**AUFGABEN:**
a) Zählen Sie alle Firmen auf, die im Text über die angebliche Web-2.0-Blase ausdrücklich als Gewinner der New Economy genannt werden.
b) Wie viel kostet laut dem Text über die angebliche Web-2.0-Blase eine gut gepflegte Adresse auf dem Markt?
c) Führen Sie den Text über die angebliche Web-2.0-Blase ab seinem letzten Satz fort.

**VORLIEGENDER TEXT:**
***
Die angebliche Web 2.0 Blase
Es gehört ja zu einer der Lieblingsbeschäftigung deutscher Journalisten. Man jubelt eine Sache in die Höhe um kurz danach diesen selber errichteten Podest unter dem Johlen der Zuschauer wieder einzureißen – hochjubeln und niedermachen. Gerade ist die sogenannte Web 2.0 Blase „dran“. Ich sehe das ein wenig anders
Blase, welche Blase?
Gerne wir die aktuelle Situation mit dem Boom der New Economy zur Jahrtausendwende verglichen. Damals gab es tatsächlich eine Blase die in sich zusammenfiel. Die Aktienkurse befanden sich weit ab jeder Realität. es galt die Regel: Geld beschaffen, groß werden, Geld verdienen. Es war ein Spiel und es war von Anfang an klar, dass Chancen und Risiken enorm waren. Funktioniert hat es z.B. bei Amazon (welche ihr Wachstum anfänglich mit enormen Verlusten bezahlen mussten). Tatsächlich hat dieses Spiel aber funktioniert. Es gab Gewinner: u.a. Ebay, Amazon, Google. Wer in diese Firmen investriert hatte, kann sich heute freuen. Wer in Pixelpark und Biodata Geld gesteckt hatte – Pech.
Heute ist es ein wenig anders. Die Anfangshürde zur Umsetzung einer Idee ist viel kleiner. Die Web 2.0 Firmen beschaffen sich nicht mehr 100 Mio. EUR Risikokapital. Sie fangen einfach an und probieren einige Ideen aus. Vielleicht 10% der Ideen funktionieren. Kein Problem, da die Investition gering waren. Aktuelle Web-Projekte kann man in 1-2 Monaten umsetzen. Wenn es keinem gefällt, wird es wieder eingestampft. Welche Blase soll da platzen?
Der Holtzbrinck Deal
Aber, werden nun einige Schlauberger sagen, was ist denn mit dieser komischen StudiVZ Geschichte. Ging es da nicht um enorm viel Geld für eine an sich einfache Idee. Jein. Holtzbrinck hat mit StudiVZ ja erstmal Adressen von Studenten gekauft. Eine gut gepflegte Adresse kostet auf dem Markt so 2-3 EUR (falls sich jemand mal gefragt hat, wieso man an vielen Bahnhöfen für das Ausfüllen einer Postkarte ein Auto „gewinnen“ kann: That’s why). Rechnet man noch das Wachstum ein und die Tatsache, dass Holtzbrinck-Ventures eh‘ schon Geld in den Laden gesteckt hatte, war der Preis schon ok. Ob der Deal sinnvoll war, kann ich natürlich nicht beurteilen.
***
**AUSZÜGE DER AUFLISTUNG:**

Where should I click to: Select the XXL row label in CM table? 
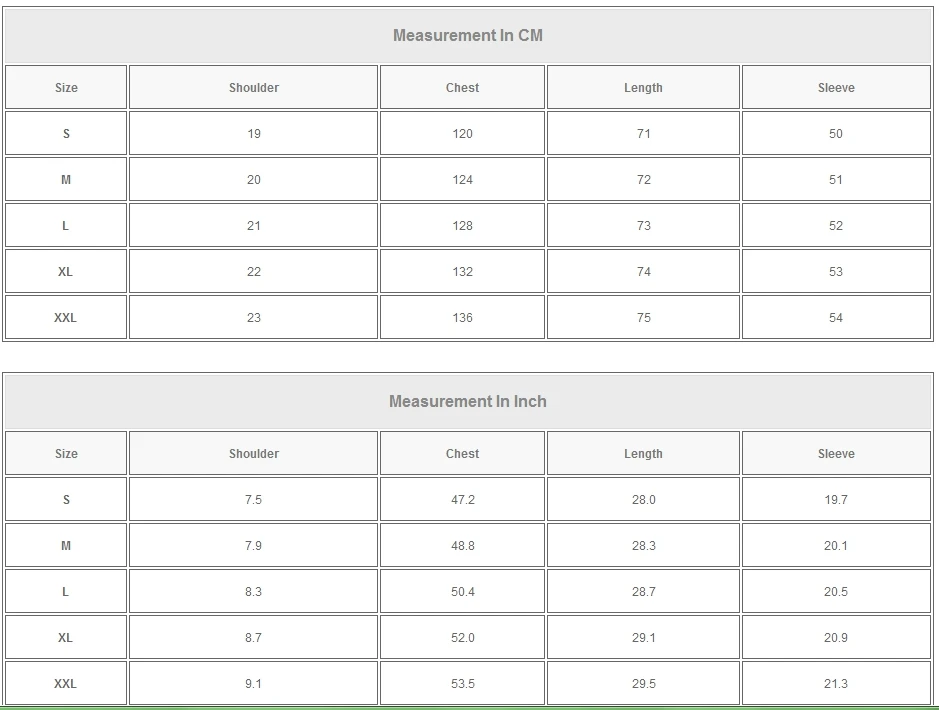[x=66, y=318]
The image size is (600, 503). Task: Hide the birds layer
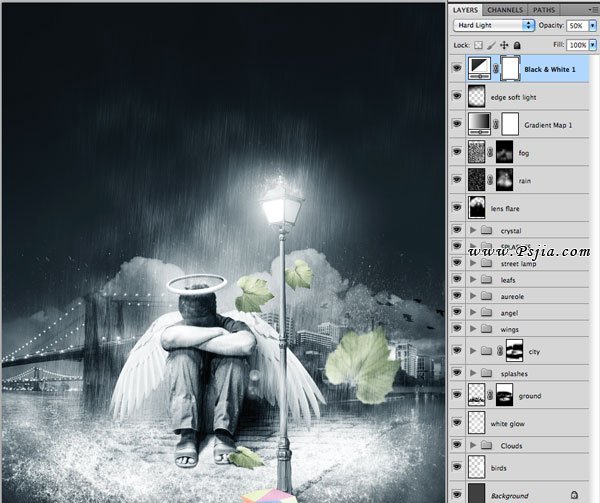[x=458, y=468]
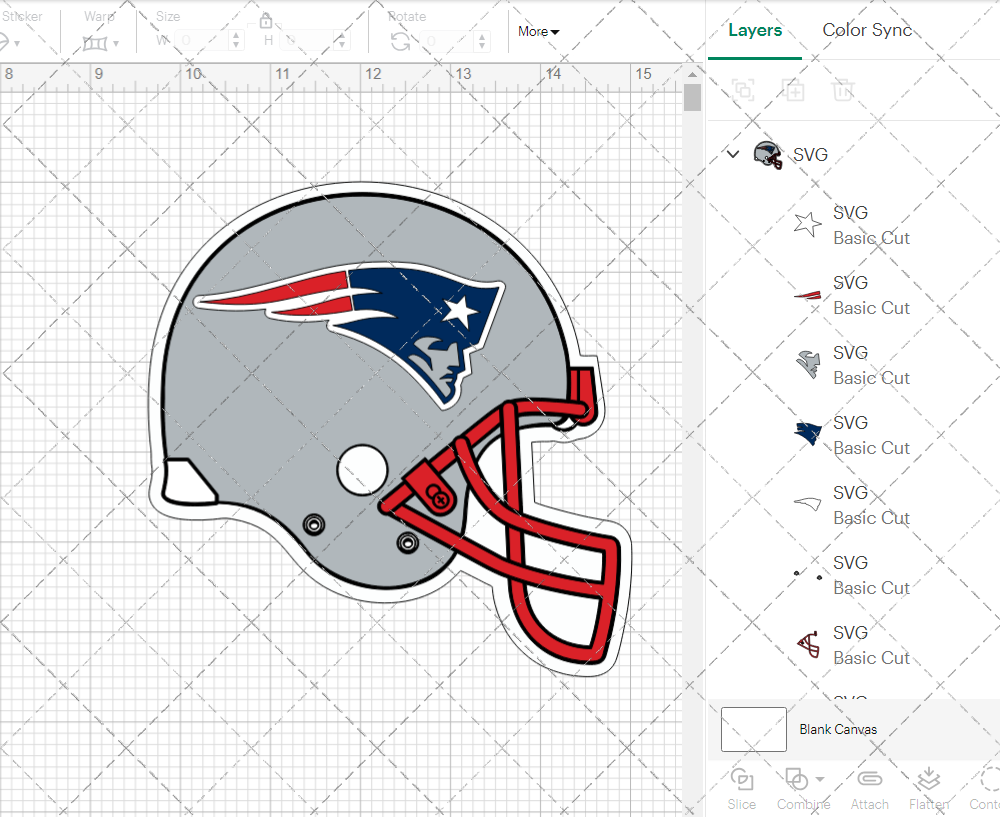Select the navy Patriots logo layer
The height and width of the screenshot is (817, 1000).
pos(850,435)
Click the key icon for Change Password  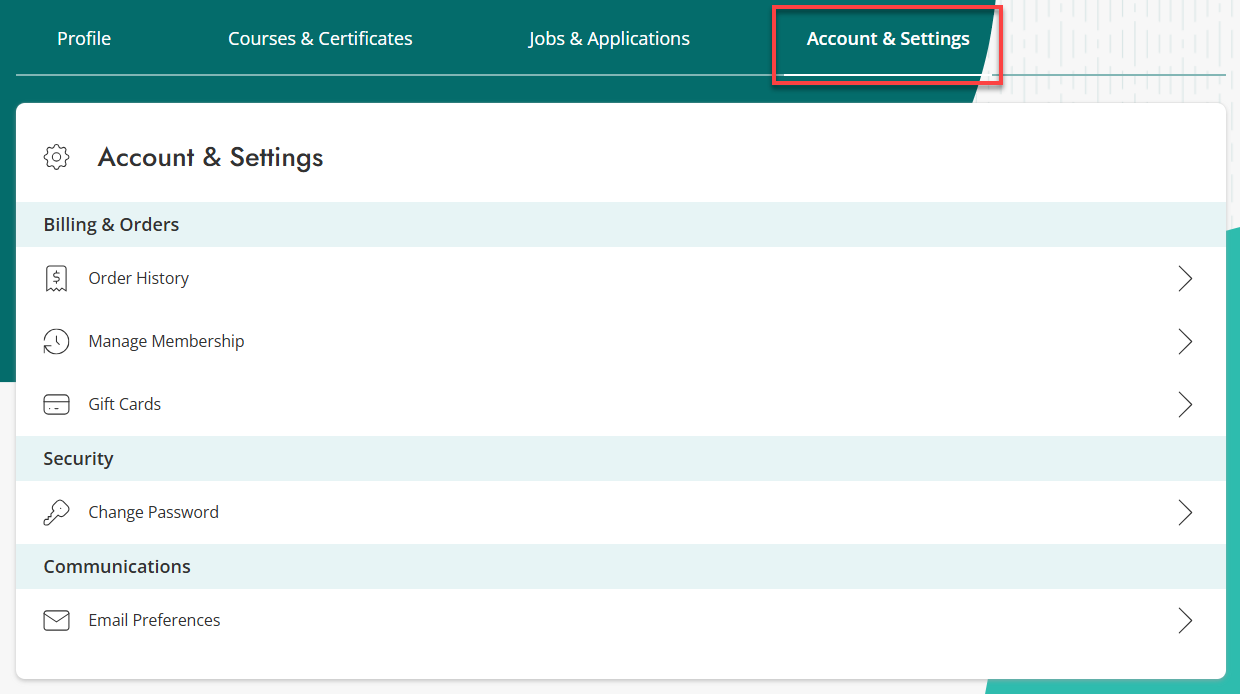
***
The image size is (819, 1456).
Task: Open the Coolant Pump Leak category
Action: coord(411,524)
***
**ERGEBNISSE JE AUFGABE:**
a) Ebay, Amazon, Google

b) Etwa 2–3 EUR.

c)
User Generated Content
„Die armen, armen User. Die werden doch voll ausgebeutet. Sie erzeugen den Inhalt und andere kassieren“.
Zu meinen Pixelpark-Zeiten sind wir mit dem Spruch Content->Community->Commerce unterwegs gewesen. Sprich: Schaffe Inhalte, sammle eine Community und dann kannst du Umsatz machen. Das Problem bei der Geschichte war, dass es schwierig und teuer war, den richtigen Inhalt zu erzeugen. Also war es nur konsequent es umzudrehen: Community->Content->Commerce. Das hat allerdings einen kleinen Haken: Die User sind keine armen ausgebeuteten Geschöpfe mehr.
User haben Macht! Die E-Mail eines frustrierten T-Com Mitarbeiter schafft es zu SpiegelOnline und zwingt den Vorstandsvorsitzenden dazu, eine Antwort zu seiner Rechtfertigung zu schreiben (am Rande: Die Blog-Einträge eines genervten selbstständigen Projektleiters über seinen Ärger mit der T-Com bei seinem Umzug bringen diesem eine direkte Reaktion aus der Führungsetage ein). Die Firmen sind bei solchen Themen extrem nervös und ängstlich. Wenn Firmen auf User Generated Content setzen bedeutet dies automatisch auch, dass sie viel stärker kontrolliert werden. Und diese Offenheit erzeugt Druck. Frosta lässt
jeden in seine „Kochtöpfe“ schauen. Und siehe das: McDo startet eine riesen Werbekampagne bei denen „Kunden“ sich den Produktionsprozess anschauen dürfen „Jetzt weiß ich, dass der Salat für meinen Burger frisch vom Feld kommt“ – Ach …
Wie auch immer. Man kann die ganze Web 2.0 Geschichte vielleicht als Modewelle sehen die wieder verebben wird. Aber eine Blase die platzen könnte ist es sicherlich nicht.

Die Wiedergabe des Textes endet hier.